Scientists at four of the world’s leading universities have teamed up to investigate the origins of life on Earth, and look for similar biological processes taking place elsewhere in the universe, reports afr.com.
The universities of Cambridge in Britain, Harvard and Chicago in the US and ETH Zurich in Switzerland announced the formation of what they called the Origins Federation on Saturday (Sunday AEDT) at the American Association for the Advancement of Science annual meeting in Washington.
“I believe that life is embedded into the laws of physics of the universe,” said Didier Queloz, a leader of the initiative, who has dual appointments at Cambridge and ETH. He was a co-discoverer of the first known exoplanet – a planet orbiting a star other than our sun – in the 1990s.
The longstanding search for extraterrestrial life, whether simple microbes or advanced civilisations, would be supercharged by new interplanetary missions to Mars and Jupiter’s moons and by observatories such as the James Webb telescope, the founding scientists said. Complementary research would focus on the still-mysterious emergence of life on Earth itself.
“We are living in an extraordinary moment in history,” Professor Queloz said.
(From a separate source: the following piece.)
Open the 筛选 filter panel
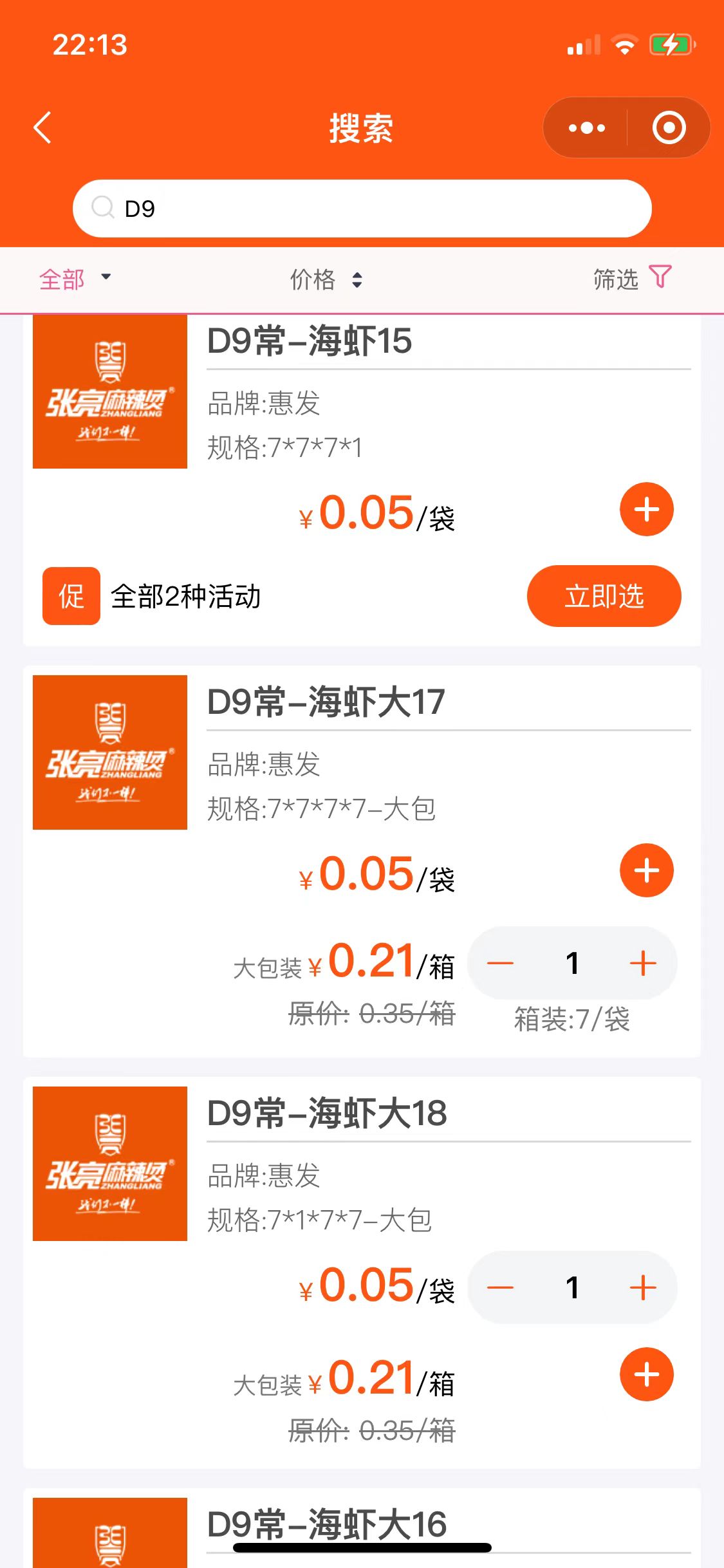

Scientists had identified more than 5000 exoplanets, and they believed billions existed in the Milky Way galaxy alone.
“The discovery of many different planets is the big game changer,” he said. “We have found a huge diversity of planetary systems and a lot of them are quite different from the solar system.”
Professor Queloz’s Cambridge colleague Emily Mitchell, an evolutionary biologist, believes simple life will be widespread across our galaxy, judging from the speed with which microbes emerged on the young Earth about 4 billion years ago.
Dr Mitchell’s lab is looking for clues about extraterrestrial life from the early biochemical evolution of the first microbes on Earth.
“As we begin to investigate other planets, bio signatures could reveal whether or not the origin of life itself and its evolution on Earth are just a happy accident or part of the fundamental nature of the universe, with all its biological and ecological complexities,” she said.